TLDR: put your advanced settings to the following:

  • repetition penalty at 1.1
  • range at 2048
  • slope at 0.05
  • frequency at .05
  • presence at .1
  • top K at 50
  • temperature of 1.2
  • min p of 0.1

Read on for an explanation of these settings and why they may or may not work for you as expected

There are several strategies for beating repetition:

  1. Increase creativity
  2. Increase repetition penalty
  3. Vary the context significant
  4. Vary the template format
  5. Switch to a different model

For increasing creativity or repetition penalties, you’ll need to head to the advanced settings section of your preset. Note the following advanced settings:

  • Increase temperature: A temperature above 1 (i.e. 1.1 or 1.2) will give more weight to less probable tokens.

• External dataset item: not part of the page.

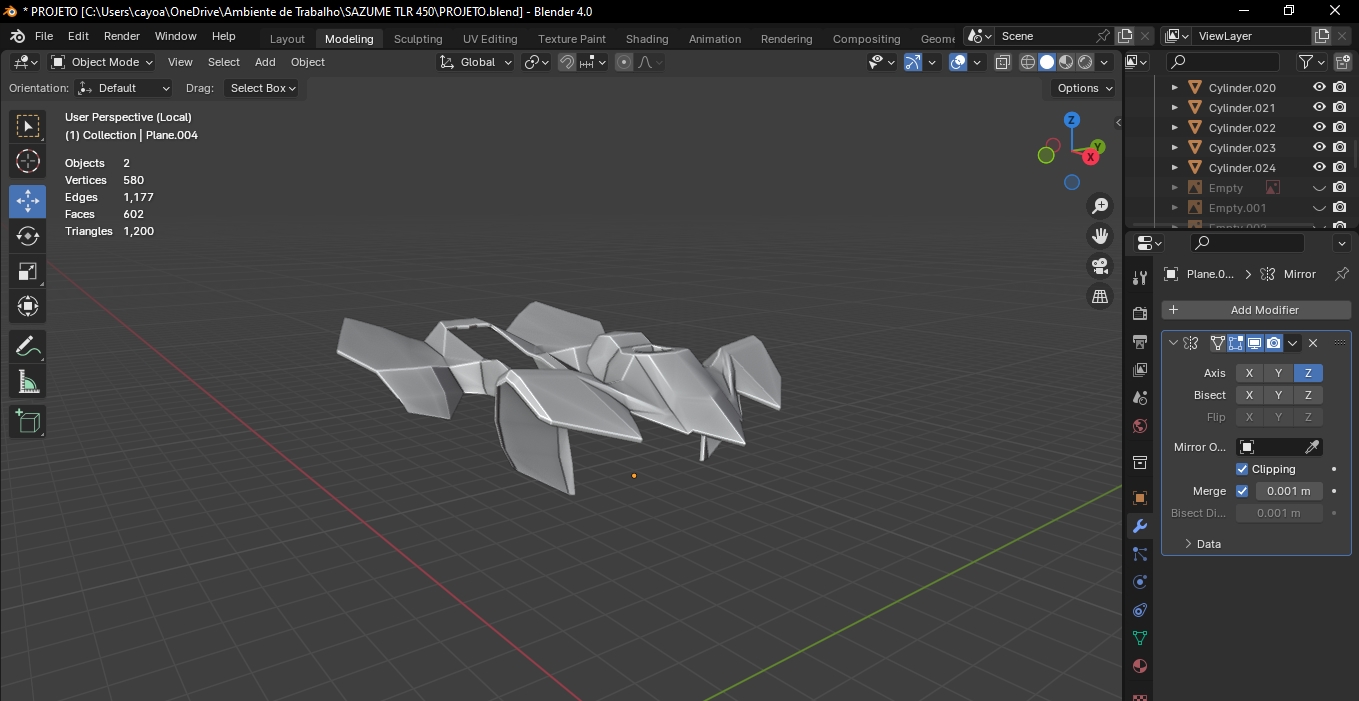The width and height of the screenshot is (1359, 701).
Task: Open the Render menu
Action: [x=122, y=36]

A temperature below 1 (i.e. 0.8) will favor more probable tokens.
    • Pros: An easy and effective way to increase creativity in combination with other strategies
    • Cons: Higher probability of less likely tokens can result in gibberish or ‘going off script’. If sentence structure starts to fall apart or strange gibberish is produced, you know the temperature is too high.
  • Decrease min-p: min-p is a cut-off threshold for token probability.
    • Pros: min-p is a good balance for high temperature. Cutting off the least-probable tokens before weighting the remaining tokens higher will result in less chance of gibberish.
    • Cons: If min-p is too high, you’ll lose more tokens. Also, min-p tends to “cancel out” temperature increases
  • Top-k: The number of tokens to consider when randomly choosing the next token for generation
    • Pros: A solution for increasing creativity by allowing a greater range of token consideration. You’ll get more useful tokens with Top K set to 50 than you will with a higher temperature alone.
    • Cons: Top K that is too high will enable consideration of nonsense tokens
  • Mirostat Tau / Eta: A dynamic method for balancing top p, top k, etc in order to get more creativity with longer responses. Setting a Tau of 5 with an Eta of .1 means you’re aiming for a complexity score of “5” by “learning” at a rate of “.1”
    • Pros: With all other samplers set to their disabled setting, Mirostat Tau/Eta can be a good way to get better results with minimal other adjustments
    • Cons: Mirostat is somewhat opaque and hard to dial in. Some models like a higher Tau, some repetition needs a higher Eta, but too high Eta will result in nonsense.
  • Repetition Penalty: P’(token) = P(token) * exp(-α * n(token))
    • Pros: A stronger repetition penalty. As repetition increases, the multiple approaches zero quickly resulting in a heavy decrease in probability
    • Cons: Might hit too hard, good to be gentle with this setting
  • Presence Penalty: P’(token) = P(token) * (1 - β)
    • Pros: A fixed penalty. All tokens previously seen get the same penalty applied. Good for discouraging repetition without harming common tokens like “*” and “the”.
    • Cons: Possibly insufficent by itself to make a real impact
  • Frequency Penalty: P(token) * (1 - β * n(token))
    • Pros: a linear penalty which hits tokens that repeat more often a bit harder, but not as hard as the exponential penalty
    • Cons: still possible to go too high and discourage common tokens like emotes and common articles like “a” and “the”.
  • Repetition Range: The number of tokens to consider for repetition in the context, starting at the bottom (i.e. most recent).
    • Pros: Higher range will help maintain creativity over longer contexts
    • Cons: Too high a range will result in repetition penalties accumulating faster for common words
  • Repetition Slope: P’(token) = P(token) * (1 - β * slope * n(token))
    • Pros: lower slopes result in more gradual penalty accumulation
    • Cons: if your slope is too low, recent repetitions will still accumulate

Varying the context

Switching the template format or modifying the UJB with options are both ways of causing the prompt to vary. Repetition happens when the model sees enough consistency in the prompt to predict the same or similar outputs. Changing your instructions to the LLM significantly, either by switching your prompt format (for example from Vicuna to Alpaca or vice versa) or otherwise modifying your context significantly can help beat repetition.

An example of a UJB that might help with repetition is as follows:


Describe {{random feelings, sounds, sights, thoughts, smells}} {{random in vivid detail, using colorful language, focusing on the environment, briefly, and then talk about something else, and then say something random}}.

The above will generate UJBs that vary each message, so one message you might get “Describe feelings in vivid detail” while another you might get “Describe smells focusing on the environment”. Changing the dominant instructions in your prompt (i.e. the UJB) can have a direct effect on the model’s output – for better or worse. Feel free to pick your own options for the random tag.

Change the model

A potentially silly but equally useful option is to pick a different model. Given the same context, a 7b might generate different results than a 70b, so while it may have less parameters it can still be interesting to switch to the 7b or the 13b for a few generations and then switch back to the 70b (or vice versa).